* [WHAT YOU NEED TO DO] Nothing but the lines from the one containing "missing girl serbia (245, 1789)" through the last line of the material should appear in the answer, transcribed exactly, pictures excluded.

* [PROVIDED INFORMATION]
________________________

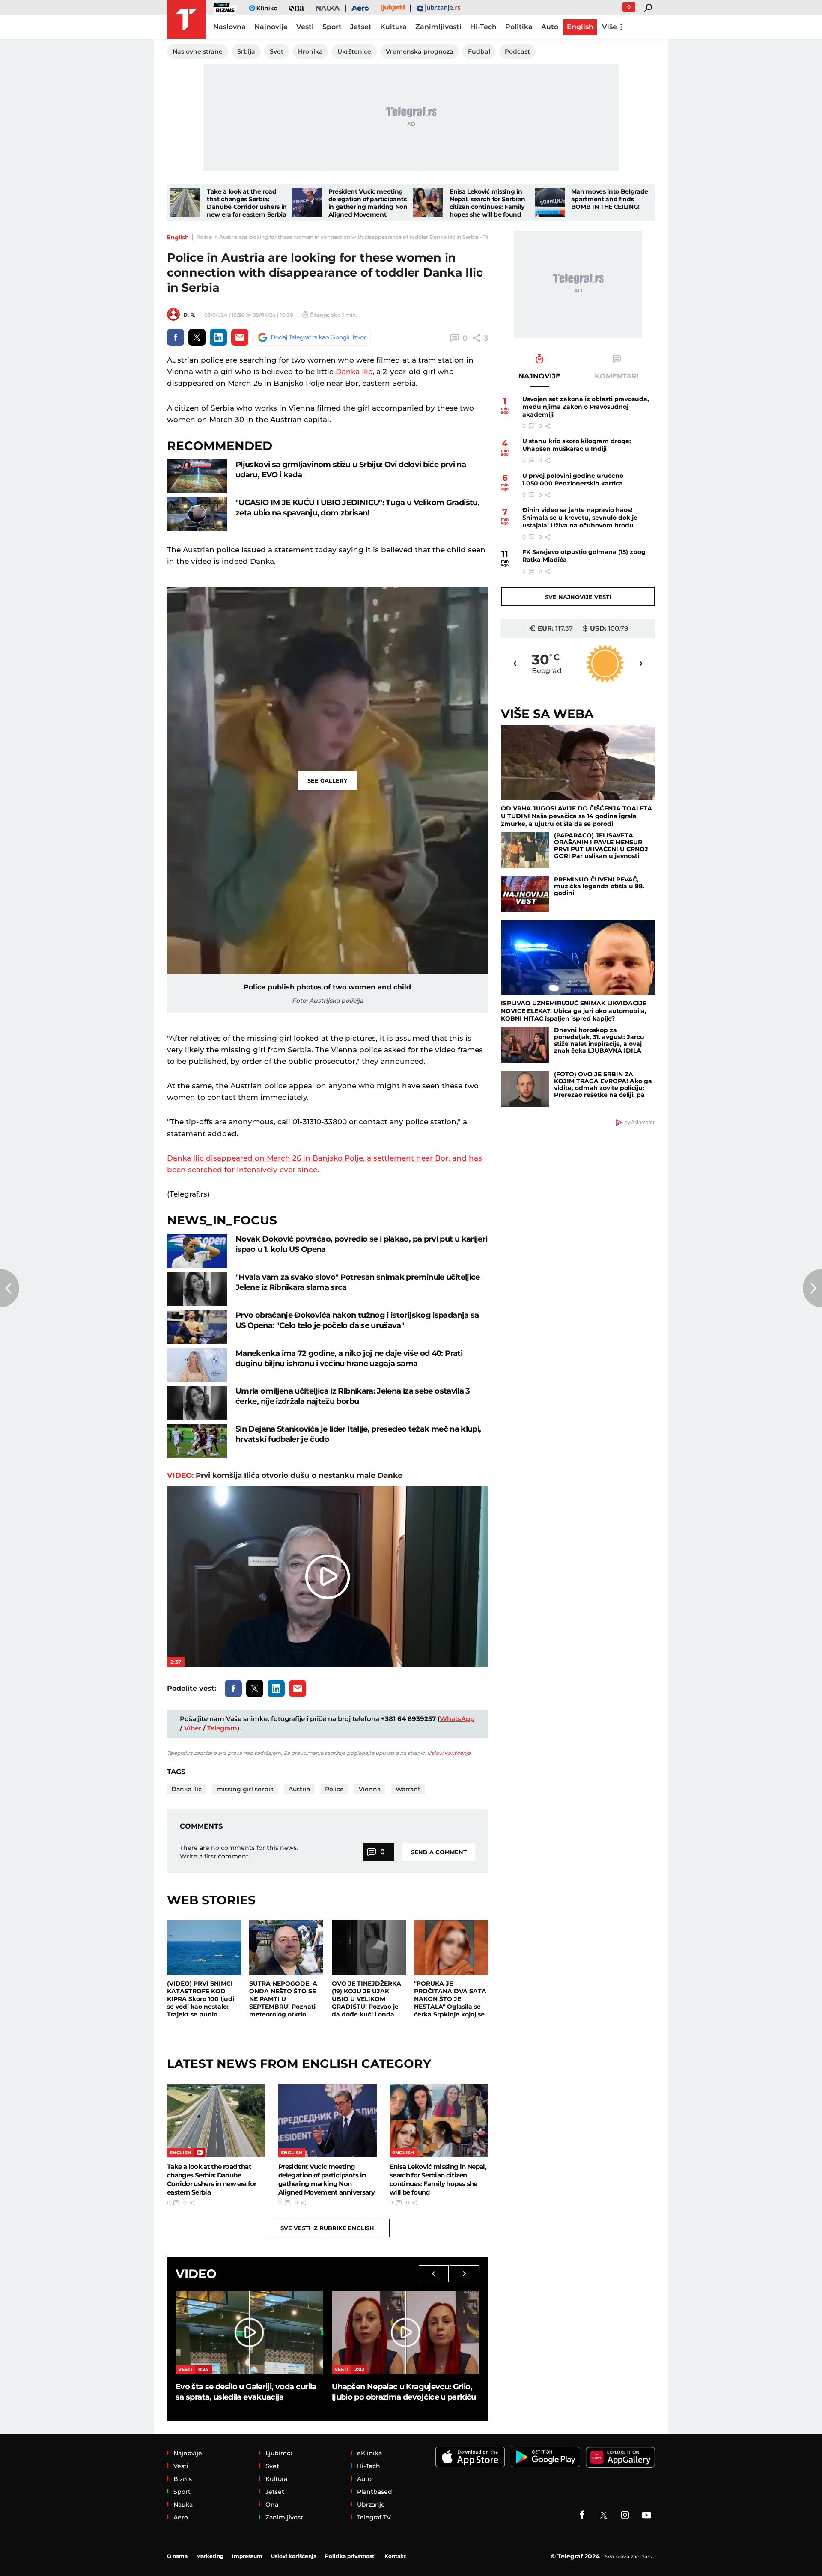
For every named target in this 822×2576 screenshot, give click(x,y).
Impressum (247, 2556)
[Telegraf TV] (646, 2515)
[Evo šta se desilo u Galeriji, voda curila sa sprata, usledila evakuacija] (249, 2332)
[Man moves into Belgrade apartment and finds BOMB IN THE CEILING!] (550, 202)
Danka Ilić (186, 1789)
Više (609, 27)
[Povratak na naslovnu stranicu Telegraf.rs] (186, 19)
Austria (299, 1789)
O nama (177, 2556)
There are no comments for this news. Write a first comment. (239, 1852)
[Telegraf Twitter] (603, 2515)
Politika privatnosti (350, 2556)
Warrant (408, 1789)
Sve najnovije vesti (578, 596)
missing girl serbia (245, 1789)
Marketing (209, 2556)
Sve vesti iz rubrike (327, 2228)
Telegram (222, 1728)
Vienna (370, 1789)
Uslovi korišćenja (449, 1753)
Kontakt (395, 2556)
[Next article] (812, 1288)
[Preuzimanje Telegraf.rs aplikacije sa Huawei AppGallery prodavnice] (620, 2457)
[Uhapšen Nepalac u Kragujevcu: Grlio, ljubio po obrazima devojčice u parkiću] (406, 2332)
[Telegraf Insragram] (625, 2515)
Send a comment (439, 1852)
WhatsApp (457, 1719)
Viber (192, 1728)
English (178, 237)
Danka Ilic (354, 371)
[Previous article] (9, 1288)
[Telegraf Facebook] (582, 2515)
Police (334, 1789)
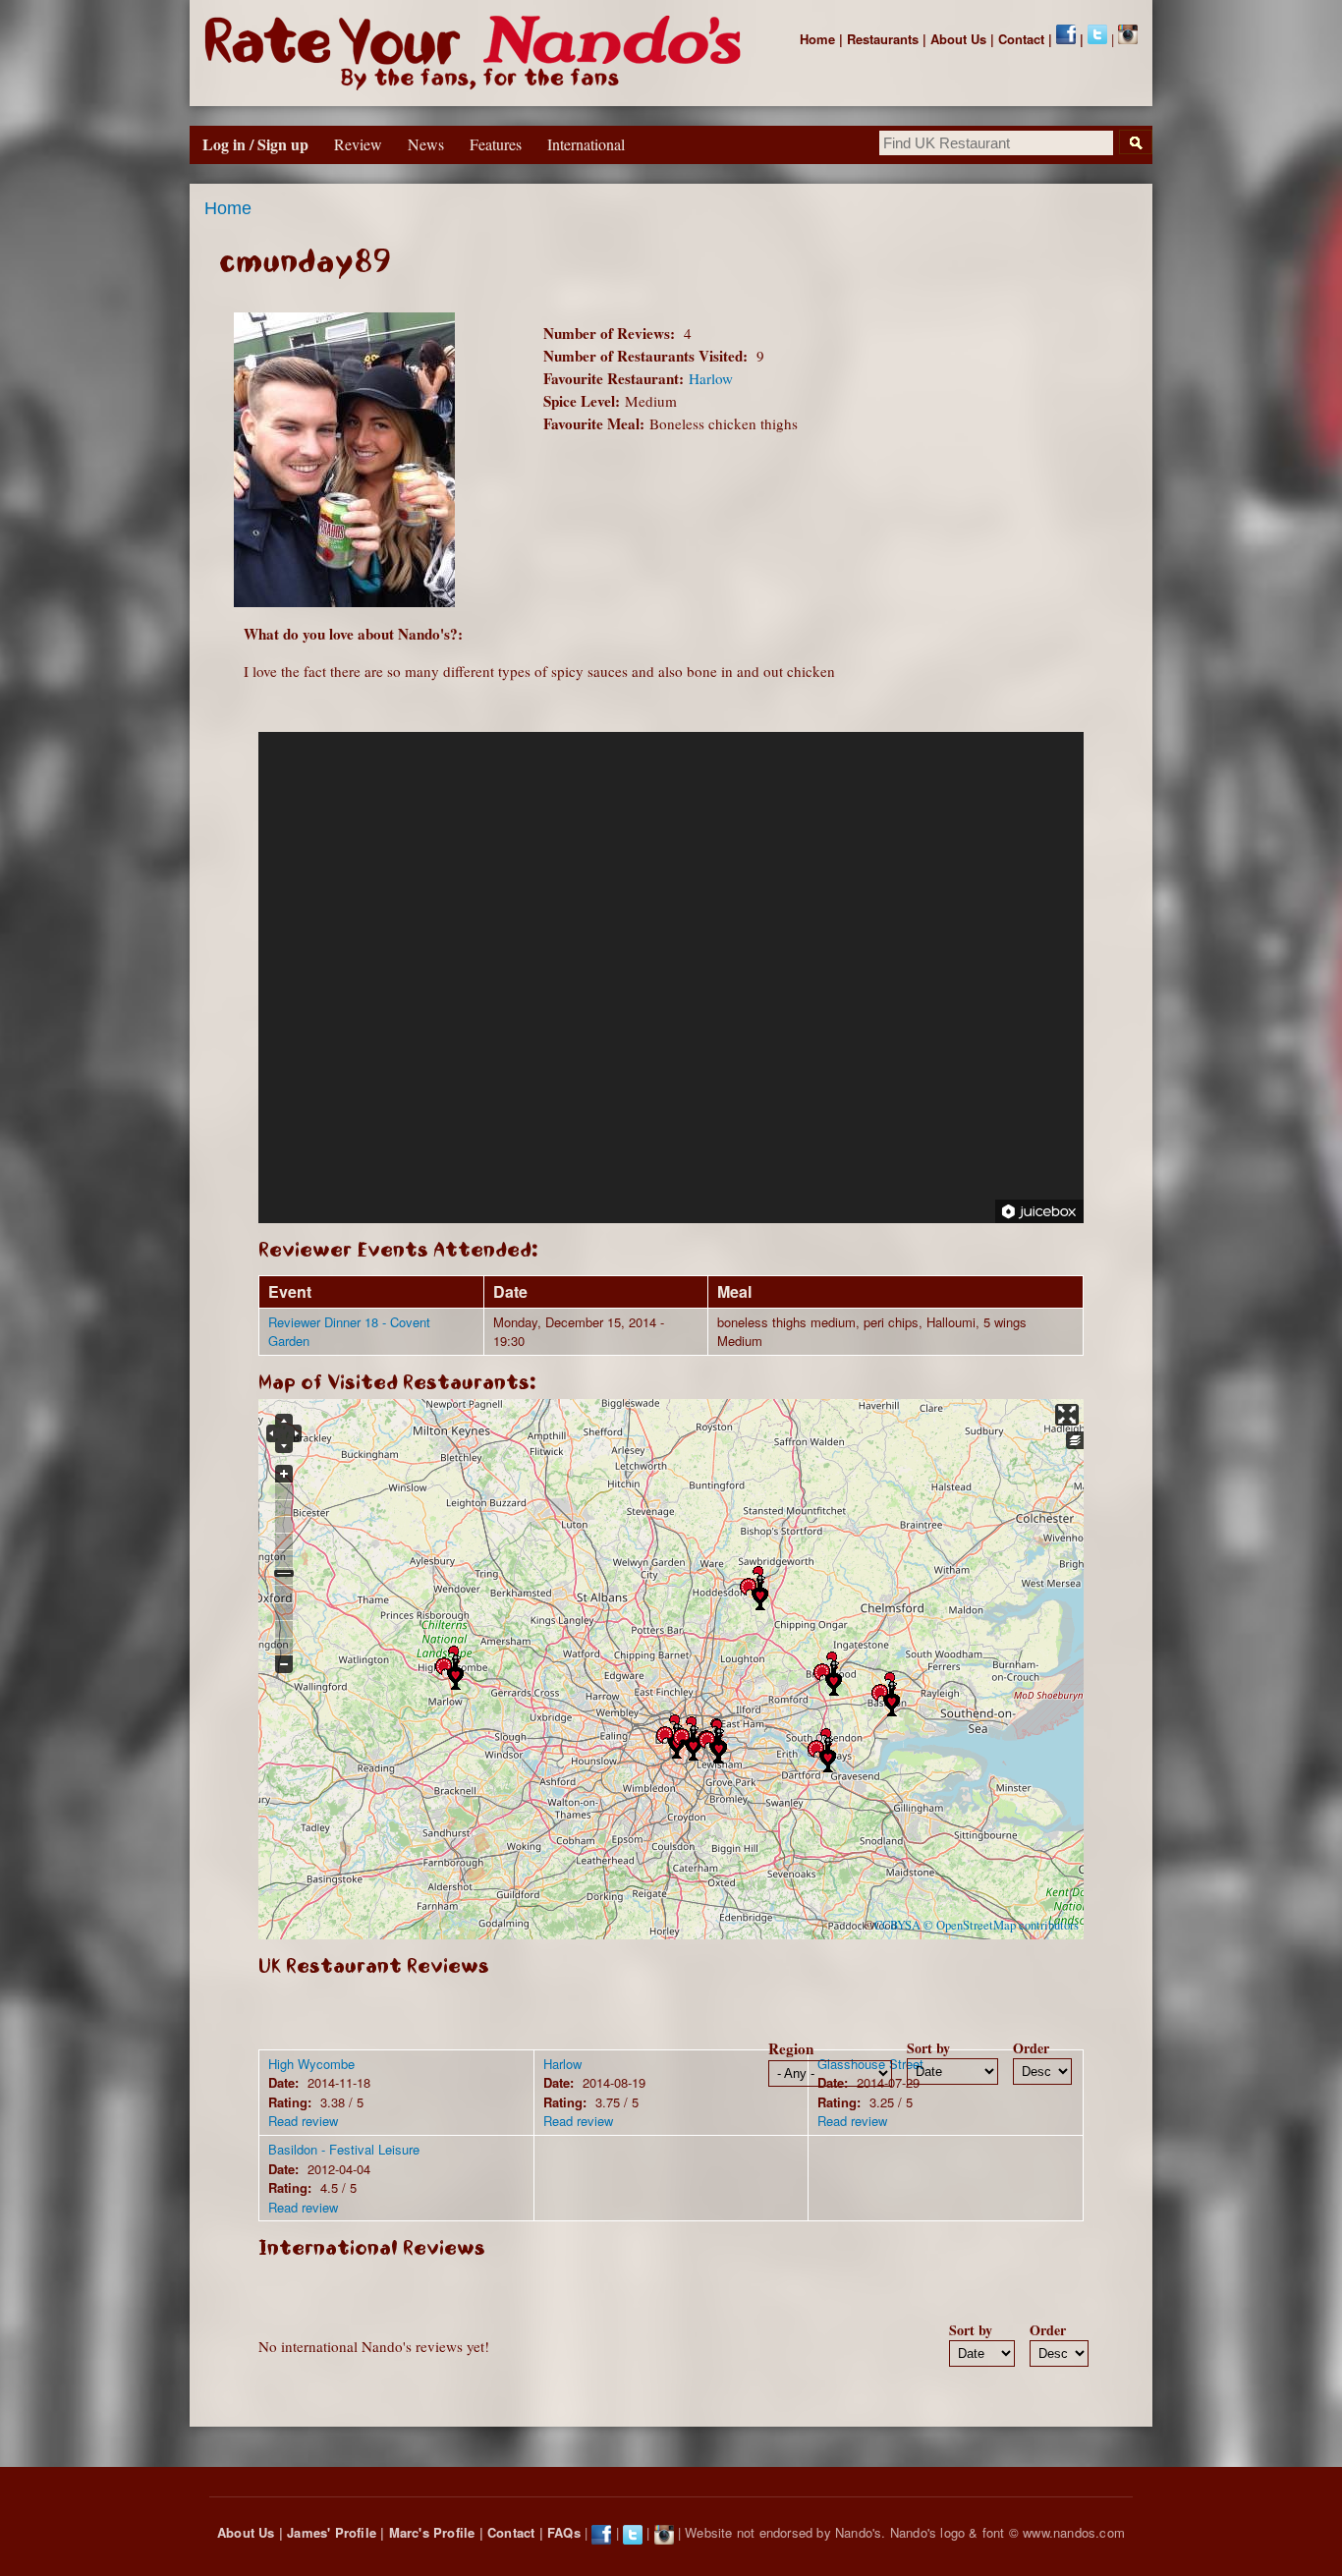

________________________

* [EXERCISE RESPONSE]
missing girl serbia (245, 1789)
Marketing (209, 2556)
Sve vesti iz rubrike (327, 2228)
Telegram (222, 1728)
Vienna (370, 1789)
Uslovi korišćenja (449, 1753)
Kontakt (395, 2556)
[Next article] (812, 1288)
[Preuzimanje Telegraf.rs aplikacije sa Huawei AppGallery prodavnice] (620, 2457)
[Uhapšen Nepalac u Kragujevcu: Grlio, ljubio po obrazima devojčice u parkiću] (406, 2332)
[Telegraf Insragram] (625, 2515)
Send a comment (439, 1852)
WhatsApp (457, 1719)
Viber (192, 1728)
English (178, 237)
Danka Ilic (354, 371)
[Previous article] (9, 1288)
[Telegraf Facebook] (582, 2515)
Police (334, 1789)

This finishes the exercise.